Шрифт:
Закладка:
- Замок надежно защищен со всех сторон – вздохнул Михаил Данилович – М-да… Понял я тебя, Охотник. Оборудование и часть инструмента мы выменяем, а остальное пусть лежит до поры до времени. Позже разберемся. Так?
- Так.
- А насчет независимости Холла – частично ты ее уже добился. Полный медвежатиной ледник, выращивание съедобной травы, пополняемый пусть небольшой, но все же склад с дефицитнейшими продуктами и медициной. Умри Замок – и Холл будет жить.
- Будет жить хотя бы какое-то достаточно продолжительное время – кивнул я – Но это не независимость, Михаил Данилович. Это автономия. И к ней должно стремиться любая разумная ячейка общества – будь то обычная семья или затерянное в инопланетных снегах чужой планеты крохотное убежище. Хотя на самом деле нет у Холла никакой автономии. Просто он получил возможность добавить калорий в ежедневную пайку…
- Ладно. Там мы можем долго спорить без всякого толку. Меня ты не убедишь. Я всегда был и остаюсь привержен идее центрального управления и пропорционального распределения благ. До твоего появления Холл был грязной неблагодарной богадельней. Но мы кормили всех как могли и привечали новоприбывших – не требуя с них в ответ ничего.
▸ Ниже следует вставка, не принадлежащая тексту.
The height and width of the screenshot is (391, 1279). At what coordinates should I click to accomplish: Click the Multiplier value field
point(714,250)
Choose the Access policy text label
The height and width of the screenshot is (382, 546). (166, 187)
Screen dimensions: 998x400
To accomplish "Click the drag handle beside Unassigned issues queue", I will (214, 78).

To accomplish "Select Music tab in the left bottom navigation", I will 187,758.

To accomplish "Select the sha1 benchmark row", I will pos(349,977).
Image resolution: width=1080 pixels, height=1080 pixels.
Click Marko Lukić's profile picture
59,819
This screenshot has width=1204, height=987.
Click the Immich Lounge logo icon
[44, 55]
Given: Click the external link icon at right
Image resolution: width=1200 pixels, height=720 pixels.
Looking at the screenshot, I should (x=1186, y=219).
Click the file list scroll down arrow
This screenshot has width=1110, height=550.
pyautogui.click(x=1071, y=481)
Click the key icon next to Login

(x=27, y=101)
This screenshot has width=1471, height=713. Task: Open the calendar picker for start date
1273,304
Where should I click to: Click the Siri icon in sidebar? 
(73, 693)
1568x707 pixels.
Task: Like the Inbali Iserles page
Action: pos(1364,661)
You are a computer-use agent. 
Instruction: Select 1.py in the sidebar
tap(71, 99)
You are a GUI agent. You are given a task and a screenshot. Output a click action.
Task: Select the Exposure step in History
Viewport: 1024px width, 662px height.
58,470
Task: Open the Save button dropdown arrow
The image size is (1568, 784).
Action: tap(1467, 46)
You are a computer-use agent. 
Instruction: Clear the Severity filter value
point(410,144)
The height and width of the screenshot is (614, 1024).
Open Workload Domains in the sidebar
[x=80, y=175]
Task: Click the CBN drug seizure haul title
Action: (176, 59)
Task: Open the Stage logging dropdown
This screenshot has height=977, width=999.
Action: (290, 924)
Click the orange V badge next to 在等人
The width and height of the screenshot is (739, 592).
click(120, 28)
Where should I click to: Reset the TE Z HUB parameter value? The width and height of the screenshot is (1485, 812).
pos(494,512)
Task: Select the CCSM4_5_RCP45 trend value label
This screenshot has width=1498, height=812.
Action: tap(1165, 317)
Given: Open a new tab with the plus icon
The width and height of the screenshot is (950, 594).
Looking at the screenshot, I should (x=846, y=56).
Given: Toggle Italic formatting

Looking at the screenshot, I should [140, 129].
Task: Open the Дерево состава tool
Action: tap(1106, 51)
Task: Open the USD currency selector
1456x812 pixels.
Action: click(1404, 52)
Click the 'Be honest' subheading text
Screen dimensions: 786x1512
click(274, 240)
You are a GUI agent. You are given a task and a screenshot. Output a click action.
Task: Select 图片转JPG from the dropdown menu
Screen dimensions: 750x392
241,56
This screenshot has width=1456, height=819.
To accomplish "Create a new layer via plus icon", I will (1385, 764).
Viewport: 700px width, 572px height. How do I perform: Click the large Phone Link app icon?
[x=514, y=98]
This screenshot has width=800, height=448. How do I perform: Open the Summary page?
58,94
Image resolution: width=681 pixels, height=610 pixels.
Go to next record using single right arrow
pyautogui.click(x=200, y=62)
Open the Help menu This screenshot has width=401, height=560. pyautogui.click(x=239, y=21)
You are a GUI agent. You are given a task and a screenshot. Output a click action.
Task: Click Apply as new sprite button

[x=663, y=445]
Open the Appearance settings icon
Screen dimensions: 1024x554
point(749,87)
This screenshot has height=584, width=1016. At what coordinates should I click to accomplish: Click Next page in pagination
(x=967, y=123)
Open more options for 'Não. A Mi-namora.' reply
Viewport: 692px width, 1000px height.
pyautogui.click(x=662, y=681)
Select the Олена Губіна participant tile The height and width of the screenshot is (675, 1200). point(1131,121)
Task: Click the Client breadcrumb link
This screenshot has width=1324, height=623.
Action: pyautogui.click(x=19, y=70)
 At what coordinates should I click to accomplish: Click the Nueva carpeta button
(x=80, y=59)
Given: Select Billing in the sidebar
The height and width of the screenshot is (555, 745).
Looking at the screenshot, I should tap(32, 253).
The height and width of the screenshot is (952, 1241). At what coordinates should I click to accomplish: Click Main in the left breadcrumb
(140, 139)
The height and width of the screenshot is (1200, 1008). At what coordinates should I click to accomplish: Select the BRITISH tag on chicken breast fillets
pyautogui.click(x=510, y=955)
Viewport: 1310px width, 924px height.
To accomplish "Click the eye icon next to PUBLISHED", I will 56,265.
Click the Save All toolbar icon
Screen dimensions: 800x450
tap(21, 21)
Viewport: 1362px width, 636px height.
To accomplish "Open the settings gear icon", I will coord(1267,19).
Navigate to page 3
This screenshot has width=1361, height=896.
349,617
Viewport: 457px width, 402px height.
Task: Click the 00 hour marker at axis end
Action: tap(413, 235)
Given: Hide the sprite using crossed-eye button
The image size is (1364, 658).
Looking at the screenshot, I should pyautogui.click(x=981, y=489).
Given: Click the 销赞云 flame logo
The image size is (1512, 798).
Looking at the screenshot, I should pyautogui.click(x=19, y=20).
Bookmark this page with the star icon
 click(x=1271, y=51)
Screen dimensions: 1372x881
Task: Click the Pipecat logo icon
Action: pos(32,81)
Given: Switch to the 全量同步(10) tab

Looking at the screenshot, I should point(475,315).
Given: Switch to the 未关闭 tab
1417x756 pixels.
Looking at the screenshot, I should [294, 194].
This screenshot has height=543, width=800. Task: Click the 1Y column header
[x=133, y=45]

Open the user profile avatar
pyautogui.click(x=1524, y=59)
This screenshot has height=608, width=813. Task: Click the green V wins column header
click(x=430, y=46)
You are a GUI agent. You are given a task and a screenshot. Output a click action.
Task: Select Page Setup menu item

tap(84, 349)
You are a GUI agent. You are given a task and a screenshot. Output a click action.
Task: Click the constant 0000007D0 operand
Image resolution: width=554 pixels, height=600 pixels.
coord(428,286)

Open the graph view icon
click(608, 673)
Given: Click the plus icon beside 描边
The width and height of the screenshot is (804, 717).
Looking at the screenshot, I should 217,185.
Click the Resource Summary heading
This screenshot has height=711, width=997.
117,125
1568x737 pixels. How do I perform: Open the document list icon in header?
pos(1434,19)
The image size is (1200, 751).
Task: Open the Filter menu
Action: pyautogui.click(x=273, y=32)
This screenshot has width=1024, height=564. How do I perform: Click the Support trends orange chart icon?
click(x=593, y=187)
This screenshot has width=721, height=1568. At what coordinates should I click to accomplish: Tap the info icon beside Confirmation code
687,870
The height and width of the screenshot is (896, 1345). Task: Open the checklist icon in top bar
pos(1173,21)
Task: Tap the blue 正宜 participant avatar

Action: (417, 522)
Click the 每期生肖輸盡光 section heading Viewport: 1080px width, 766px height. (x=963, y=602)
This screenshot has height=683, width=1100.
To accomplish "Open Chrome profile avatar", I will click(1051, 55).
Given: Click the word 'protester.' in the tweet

- Не требовали – согласился я и предложил – Сменим тему?
- С радостью – проворчал глава Замка – Но тема приятней не станет. Пальмира нуждается в срочной помощи. Счет у них пошел на дни.
- А Пальмира это…
- Одно из старинных и крайне необычных убежищ. Возможно самое старое убежище из существующих. И уж точно именно Пальмире хоть немного, но обязаны своим существованием все остальные убежища и все ныне живущие здесь во льдах старики.
- Ого… - откровенно заинтересовавшись, я отхлебнул чая и закурил последнюю сигарету из прибереженных лично для себя – А можно подробней?
- Интересно стало?
- Еще как. Я всегда задумывался над прежними временами Пристолпья. Что ждало здесь внизу отсидевшего свой срок самого первого сидельца? Хотя ответ очевиден…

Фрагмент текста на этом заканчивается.